"I mean," he continued, "that sometimes these growths seem to be trying to develop into—into organisms. I've seen them, for instance—every surgeon has—with bones developing. I've seen one with a rather perfect jaw-bone, and little teeth, and hair. As if," he added, "it were making a sort of attempt to become human, in a primitive, disorganized fashion. Now do you see what I mean?"
"Yes," said the girl, with a violent shudder. "Dr. Carl, that's horrible!"
"Life sometimes is," he agreed. "Well," he continued slowly, "I opened up our patient's skull at the point where the fluoroscope indicated the bullet. I trephined it, and there, pierced by the shot, was this—" He hesitated, "—this tumor."
"Did you—remove it?"
"Of course. But it wasn't a natural sort of brain tumor, Honey. It was a little cerebrum, apparently joined to a Y-shaped branch of the spinal cord. A little brain, Pat—no larger than your small fist, but deeply convoluted, and with the pre-Rolandic area highly developed."

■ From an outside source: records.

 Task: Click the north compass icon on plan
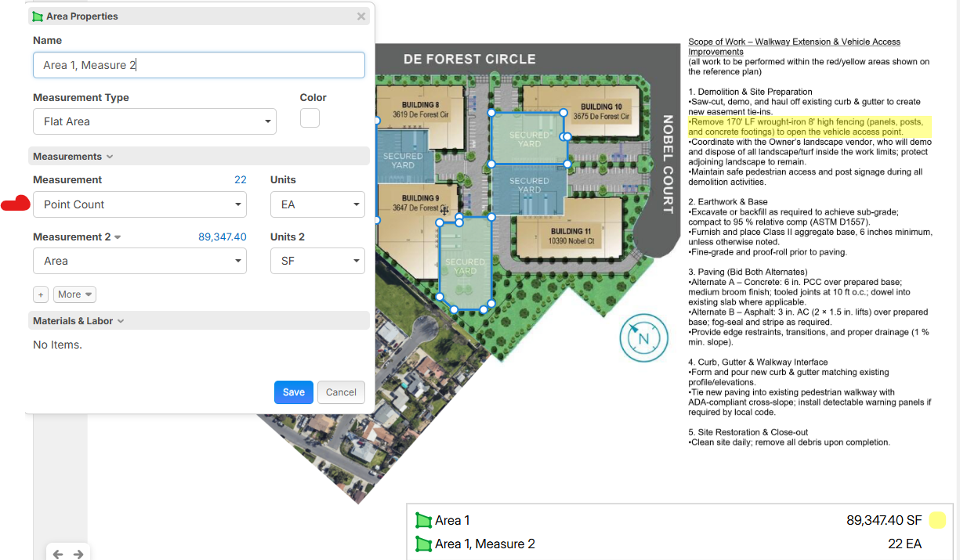click(644, 338)
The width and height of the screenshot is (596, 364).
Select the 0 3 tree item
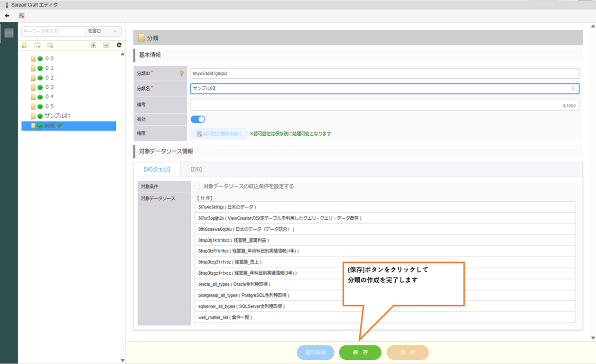pyautogui.click(x=49, y=87)
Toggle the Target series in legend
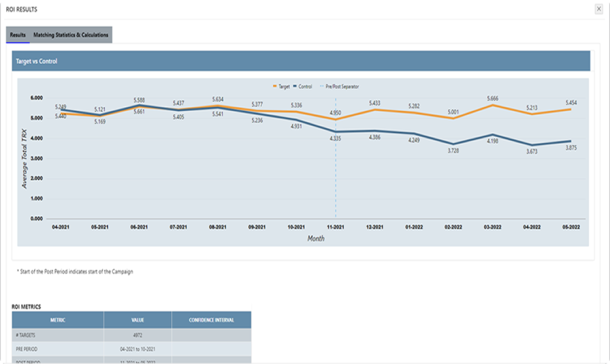This screenshot has height=364, width=610. pyautogui.click(x=281, y=87)
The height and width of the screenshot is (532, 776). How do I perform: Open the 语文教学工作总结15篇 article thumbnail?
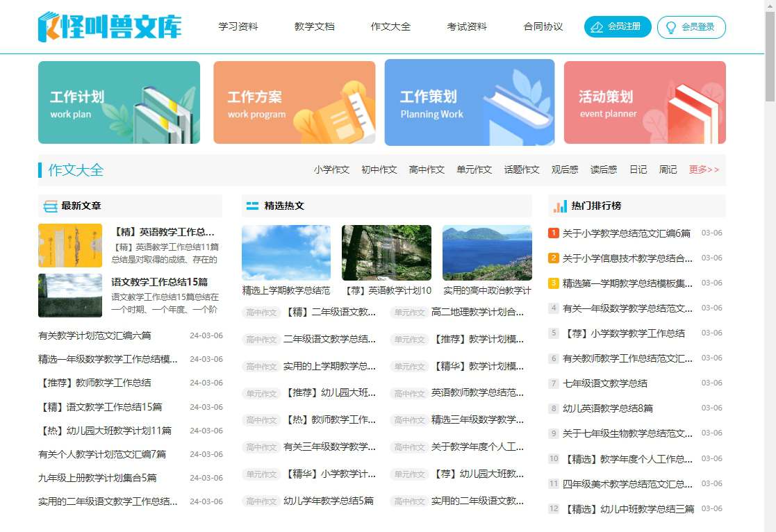click(x=70, y=295)
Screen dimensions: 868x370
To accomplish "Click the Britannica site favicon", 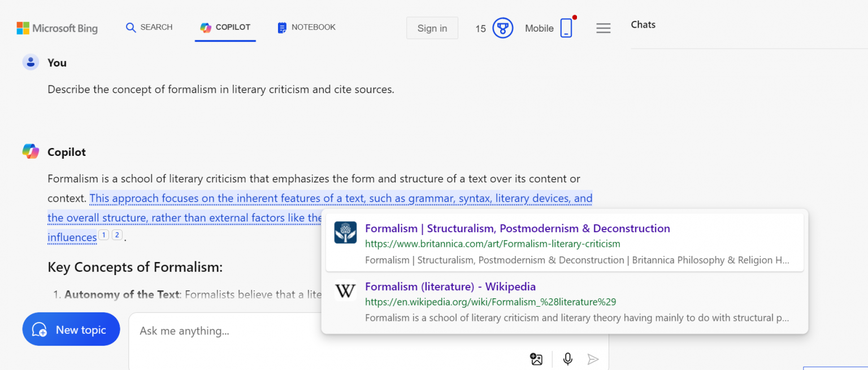I will pos(345,232).
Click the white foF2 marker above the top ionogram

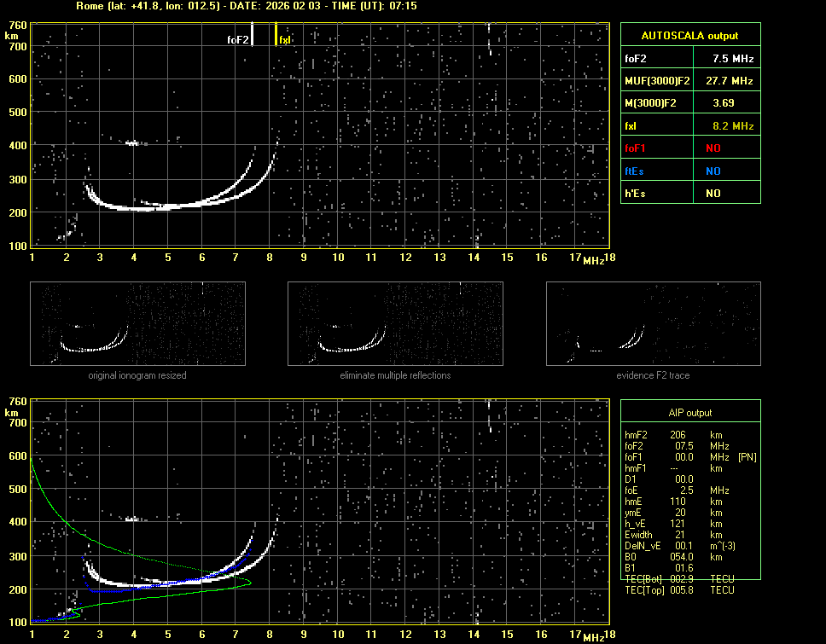[252, 34]
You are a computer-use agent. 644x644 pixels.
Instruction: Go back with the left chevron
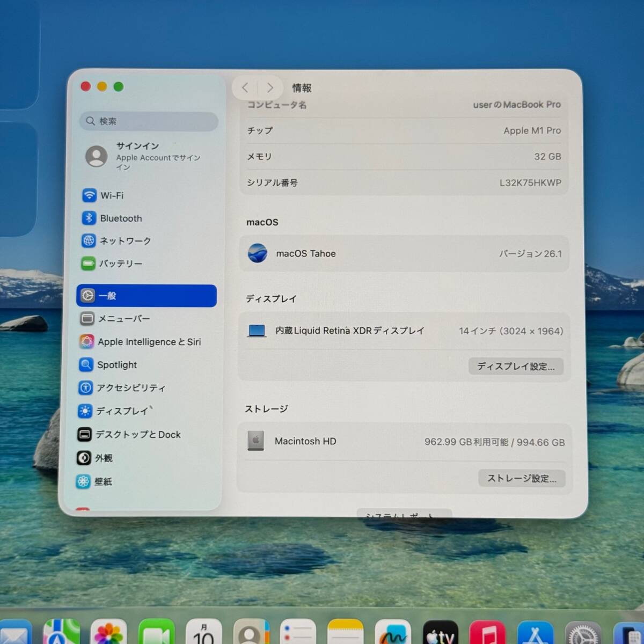click(x=245, y=87)
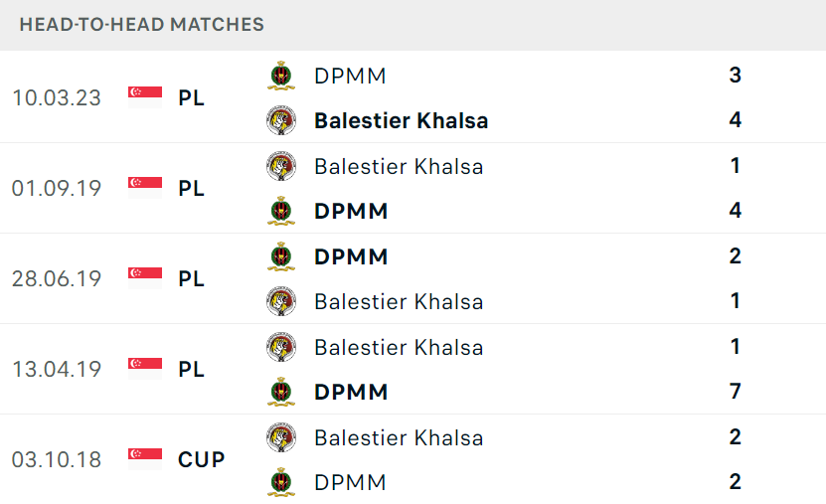Viewport: 826px width, 504px height.
Task: Open DPMM team link in 10.03.23 match
Action: (350, 76)
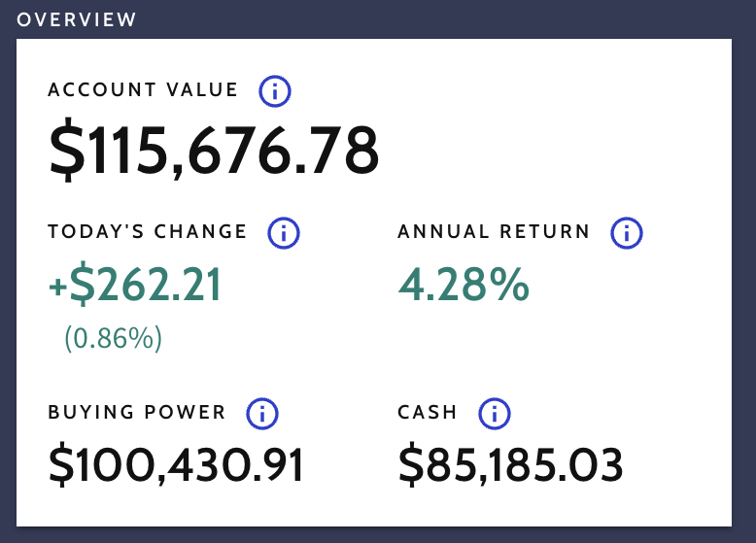Click the BUYING POWER label

[137, 413]
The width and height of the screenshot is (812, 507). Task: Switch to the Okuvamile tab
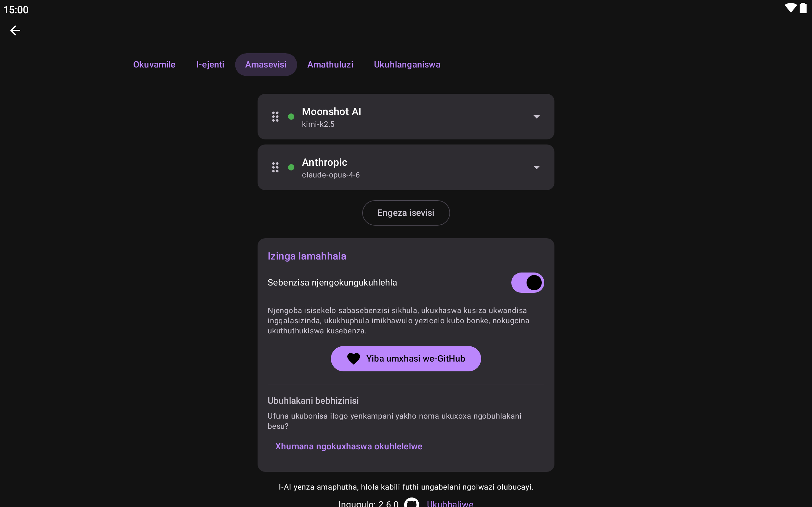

"What's pre-Rolandic, Dr. Carl?" asked Pat, shivering.
"The seat of the motor nerves. The home, you might say, of the will. This brain was practically all will—and I wonder," he said musingly, "if that explains the ungodly, evil fascination the creature could command. A brain that was nothing but pure will-power, relieved by its parasitic nature of all the distractions of a directing body! I wonder—" He fell silent.
"Tell me the rest!" she said frantically.
"That's all, Honey. I removed it, and I guess I'm the only surgeon in the world who ever removed a brain from a human skull without killing the patient! Luckily, he had two of them!"
"Oh God!" murmured the girl faintly. She turned to Horker. "But he will live?"